PROVIDED ENTRIES section start

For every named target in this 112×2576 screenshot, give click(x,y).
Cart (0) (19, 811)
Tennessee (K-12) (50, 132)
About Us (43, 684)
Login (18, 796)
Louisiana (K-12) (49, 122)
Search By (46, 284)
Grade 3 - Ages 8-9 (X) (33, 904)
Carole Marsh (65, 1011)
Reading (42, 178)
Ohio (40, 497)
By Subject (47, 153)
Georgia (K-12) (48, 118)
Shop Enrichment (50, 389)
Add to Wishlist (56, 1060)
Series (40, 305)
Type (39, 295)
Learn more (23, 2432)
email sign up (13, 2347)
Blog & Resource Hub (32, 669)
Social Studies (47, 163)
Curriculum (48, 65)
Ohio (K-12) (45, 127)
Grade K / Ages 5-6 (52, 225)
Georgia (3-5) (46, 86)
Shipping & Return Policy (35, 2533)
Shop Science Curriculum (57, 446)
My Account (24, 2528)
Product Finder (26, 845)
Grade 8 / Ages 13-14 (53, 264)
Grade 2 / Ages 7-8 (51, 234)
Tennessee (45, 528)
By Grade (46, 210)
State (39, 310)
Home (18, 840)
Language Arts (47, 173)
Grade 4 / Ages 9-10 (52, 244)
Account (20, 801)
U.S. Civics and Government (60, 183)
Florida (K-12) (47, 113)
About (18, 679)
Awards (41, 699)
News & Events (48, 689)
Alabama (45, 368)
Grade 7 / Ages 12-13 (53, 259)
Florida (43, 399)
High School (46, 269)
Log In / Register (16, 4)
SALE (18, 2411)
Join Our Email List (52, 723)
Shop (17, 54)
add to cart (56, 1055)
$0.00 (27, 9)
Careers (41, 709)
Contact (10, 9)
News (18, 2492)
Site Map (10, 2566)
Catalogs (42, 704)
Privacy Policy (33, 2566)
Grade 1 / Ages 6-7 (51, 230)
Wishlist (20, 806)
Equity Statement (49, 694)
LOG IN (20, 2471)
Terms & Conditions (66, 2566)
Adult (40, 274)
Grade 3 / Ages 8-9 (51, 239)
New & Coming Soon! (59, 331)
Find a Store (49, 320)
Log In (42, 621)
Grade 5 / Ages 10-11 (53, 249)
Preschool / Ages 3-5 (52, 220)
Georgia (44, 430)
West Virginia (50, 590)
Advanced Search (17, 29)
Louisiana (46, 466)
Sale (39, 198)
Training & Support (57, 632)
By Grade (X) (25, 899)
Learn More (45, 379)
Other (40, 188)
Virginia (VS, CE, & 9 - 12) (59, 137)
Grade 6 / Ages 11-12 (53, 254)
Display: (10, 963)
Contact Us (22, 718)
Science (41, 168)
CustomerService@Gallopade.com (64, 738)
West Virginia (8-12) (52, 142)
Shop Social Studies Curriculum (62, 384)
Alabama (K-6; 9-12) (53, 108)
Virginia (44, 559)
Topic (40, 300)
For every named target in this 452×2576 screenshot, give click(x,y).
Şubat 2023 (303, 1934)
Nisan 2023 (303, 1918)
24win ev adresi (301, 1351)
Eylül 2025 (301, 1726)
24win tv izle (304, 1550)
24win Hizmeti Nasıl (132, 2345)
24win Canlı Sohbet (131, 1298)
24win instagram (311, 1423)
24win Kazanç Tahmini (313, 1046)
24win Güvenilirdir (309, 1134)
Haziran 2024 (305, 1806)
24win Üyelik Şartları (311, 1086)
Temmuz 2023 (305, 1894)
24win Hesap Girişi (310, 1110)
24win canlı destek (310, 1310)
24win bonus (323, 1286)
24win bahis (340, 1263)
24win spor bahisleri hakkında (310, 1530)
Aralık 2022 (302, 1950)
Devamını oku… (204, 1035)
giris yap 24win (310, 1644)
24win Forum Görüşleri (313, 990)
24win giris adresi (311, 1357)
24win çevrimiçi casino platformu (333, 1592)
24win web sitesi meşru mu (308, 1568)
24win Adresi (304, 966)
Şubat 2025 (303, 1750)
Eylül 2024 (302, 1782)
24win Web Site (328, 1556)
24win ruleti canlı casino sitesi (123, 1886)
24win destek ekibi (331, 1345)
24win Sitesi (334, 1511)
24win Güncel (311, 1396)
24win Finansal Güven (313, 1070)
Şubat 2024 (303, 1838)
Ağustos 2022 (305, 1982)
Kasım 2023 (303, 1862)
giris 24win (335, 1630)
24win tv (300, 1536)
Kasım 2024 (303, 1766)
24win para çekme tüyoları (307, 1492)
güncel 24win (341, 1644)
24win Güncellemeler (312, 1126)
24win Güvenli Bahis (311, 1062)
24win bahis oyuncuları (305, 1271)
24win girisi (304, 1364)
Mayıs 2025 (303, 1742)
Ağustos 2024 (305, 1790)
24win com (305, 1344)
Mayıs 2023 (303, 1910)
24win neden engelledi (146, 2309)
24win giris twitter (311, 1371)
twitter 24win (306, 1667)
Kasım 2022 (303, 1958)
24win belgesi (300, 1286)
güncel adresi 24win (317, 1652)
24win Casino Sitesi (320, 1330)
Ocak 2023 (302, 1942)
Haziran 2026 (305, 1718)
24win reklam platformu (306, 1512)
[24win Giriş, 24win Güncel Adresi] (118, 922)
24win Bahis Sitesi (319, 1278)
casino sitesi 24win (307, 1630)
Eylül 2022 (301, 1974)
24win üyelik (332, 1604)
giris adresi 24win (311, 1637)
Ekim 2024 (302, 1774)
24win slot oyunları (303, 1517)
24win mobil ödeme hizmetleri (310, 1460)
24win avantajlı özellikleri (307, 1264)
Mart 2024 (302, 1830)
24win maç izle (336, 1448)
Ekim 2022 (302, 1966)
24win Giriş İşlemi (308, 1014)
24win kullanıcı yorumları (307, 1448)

PROVIDED ENTRIES section end

## TASK OBJECTIVE
Each line above is to be reproduced exactly. Leave none out.

## WRITTEN RESPONSE
For every named target in this 112×2576 screenshot, give click(x,y).
Cart (0) (19, 811)
Tennessee (K-12) (50, 132)
About Us (43, 684)
Login (18, 796)
Louisiana (K-12) (49, 122)
Search By (46, 284)
Grade 3 - Ages 8-9 (X) (33, 904)
Carole Marsh (65, 1011)
Reading (42, 178)
Ohio (40, 497)
By Subject (47, 153)
Georgia (K-12) (48, 118)
Shop Enrichment (50, 389)
Add to Wishlist (56, 1060)
Series (40, 305)
Type (39, 295)
Learn more (23, 2432)
email sign up (13, 2347)
Blog & Resource Hub (32, 669)
Social Studies (47, 163)
Curriculum (48, 65)
Ohio (K-12) (45, 127)
Grade K / Ages 5-6 (52, 225)
Georgia (3-5) (46, 86)
Shipping & Return Policy (35, 2533)
Shop Science Curriculum (57, 446)
My Account (24, 2528)
Product Finder (26, 845)
Grade 8 / Ages 13-14 (53, 264)
Grade 2 / Ages 7-8 (51, 234)
Tennessee (45, 528)
By Grade (46, 210)
State (39, 310)
Home (18, 840)
Language Arts (47, 173)
Grade 4 / Ages 9-10 (52, 244)
Account (20, 801)
U.S. Civics and Government (60, 183)
Florida (K-12) (47, 113)
About (18, 679)
Awards (41, 699)
News & Events (48, 689)
Alabama (45, 368)
Grade 7 / Ages 12-13 (53, 259)
Florida (43, 399)
High School (46, 269)
Log In / Register (16, 4)
SALE (18, 2411)
Join Our Email List (52, 723)
Shop (17, 54)
add to cart (56, 1055)
$0.00 (27, 9)
Careers (41, 709)
Contact (10, 9)
News (18, 2492)
Site Map (10, 2566)
Catalogs (42, 704)
Privacy Policy (33, 2566)
Grade 1 / Ages 6-7 (51, 230)
Wishlist (20, 806)
Equity Statement (49, 694)
LOG IN (20, 2471)
Terms & Conditions (66, 2566)
Adult (40, 274)
Grade 3 / Ages 8-9 (51, 239)
New & Coming Soon! (59, 331)
Find a Store (49, 320)
Log In (42, 621)
Grade 5 / Ages 10-11 (53, 249)
Preschool / Ages 3-5 (52, 220)
Georgia (44, 430)
West Virginia (50, 590)
Advanced Search (17, 29)
Louisiana (46, 466)
Sale (39, 198)
Training & Support (57, 632)
By Grade (X) (25, 899)
Learn More (45, 379)
Other (40, 188)
Virginia (VS, CE, & 9 - 12) (59, 137)
Grade 6 / Ages 11-12 (53, 254)
Display: (10, 963)
Contact Us (22, 718)
Science (41, 168)
CustomerService@Gallopade.com (64, 738)
West Virginia (8-12) (52, 142)
Shop Social Studies Curriculum (62, 384)
Alabama (K-6; 9-12) (53, 108)
Virginia (44, 559)
Topic (40, 300)
For every named target in this 452×2576 screenshot, give click(x,y).
Şubat 2023 (303, 1934)
Nisan 2023 (303, 1918)
24win ev adresi (301, 1351)
Eylül 2025 (301, 1726)
24win tv izle (304, 1550)
24win Hizmeti Nasıl (132, 2345)
24win Canlı Sohbet (131, 1298)
24win instagram (311, 1423)
24win Kazanç Tahmini (313, 1046)
24win Güvenilirdir (309, 1134)
Haziran 2024 (305, 1806)
24win Üyelik Şartları (311, 1086)
Temmuz 2023 (305, 1894)
24win Hesap Girişi (310, 1110)
24win canlı destek (310, 1310)
24win bonus (323, 1286)
24win bahis (340, 1263)
24win spor bahisleri hakkında (310, 1530)
Aralık 2022 (302, 1950)
Devamını oku… (204, 1035)
giris yap 24win (310, 1644)
24win Forum Görüşleri (313, 990)
24win giris adresi (311, 1357)
24win çevrimiçi casino platformu (333, 1592)
24win web sitesi meşru mu (308, 1568)
24win Adresi (304, 966)
Şubat 2025 (303, 1750)
Eylül 2024 (302, 1782)
24win Web Site (328, 1556)
24win ruleti canlı casino sitesi (123, 1886)
24win destek ekibi (331, 1345)
24win Sitesi (334, 1511)
24win Güncel (311, 1396)
24win Finansal Güven (313, 1070)
Şubat 2024 (303, 1838)
Ağustos 2022 (305, 1982)
Kasım 2023 (303, 1862)
giris 24win (335, 1630)
24win tv (300, 1536)
Kasım 2024 (303, 1766)
24win para çekme tüyoları (307, 1492)
güncel 24win (341, 1644)
24win Güncellemeler (312, 1126)
24win Güvenli Bahis (311, 1062)
24win bahis oyuncuları (305, 1271)
24win girisi (304, 1364)
Mayıs 2025 (303, 1742)
Ağustos 2024 (305, 1790)
24win com (305, 1344)
Mayıs 2023 (303, 1910)
24win neden engelledi (146, 2309)
24win giris twitter (311, 1371)
twitter 24win (306, 1667)
Kasım 2022 (303, 1958)
24win belgesi (300, 1286)
güncel adresi 24win (317, 1652)
24win Casino Sitesi (320, 1330)
Ocak 2023 (302, 1942)
Haziran 2026 (305, 1718)
24win reklam platformu (306, 1512)
[24win Giriş, 24win Güncel Adresi] (118, 922)
24win Bahis Sitesi (319, 1278)
casino sitesi 24win (307, 1630)
Eylül 2022 (301, 1974)
24win üyelik (332, 1604)
giris adresi 24win (311, 1637)
Ekim 2024 (302, 1774)
24win slot oyunları (303, 1517)
24win mobil ödeme hizmetleri (310, 1460)
24win avantajlı özellikleri (307, 1264)
Mart 2024 (302, 1830)
24win maç izle (336, 1448)
Ekim 2022 (302, 1966)
24win Giriş İşlemi (308, 1014)
24win kullanıcı yorumları (307, 1448)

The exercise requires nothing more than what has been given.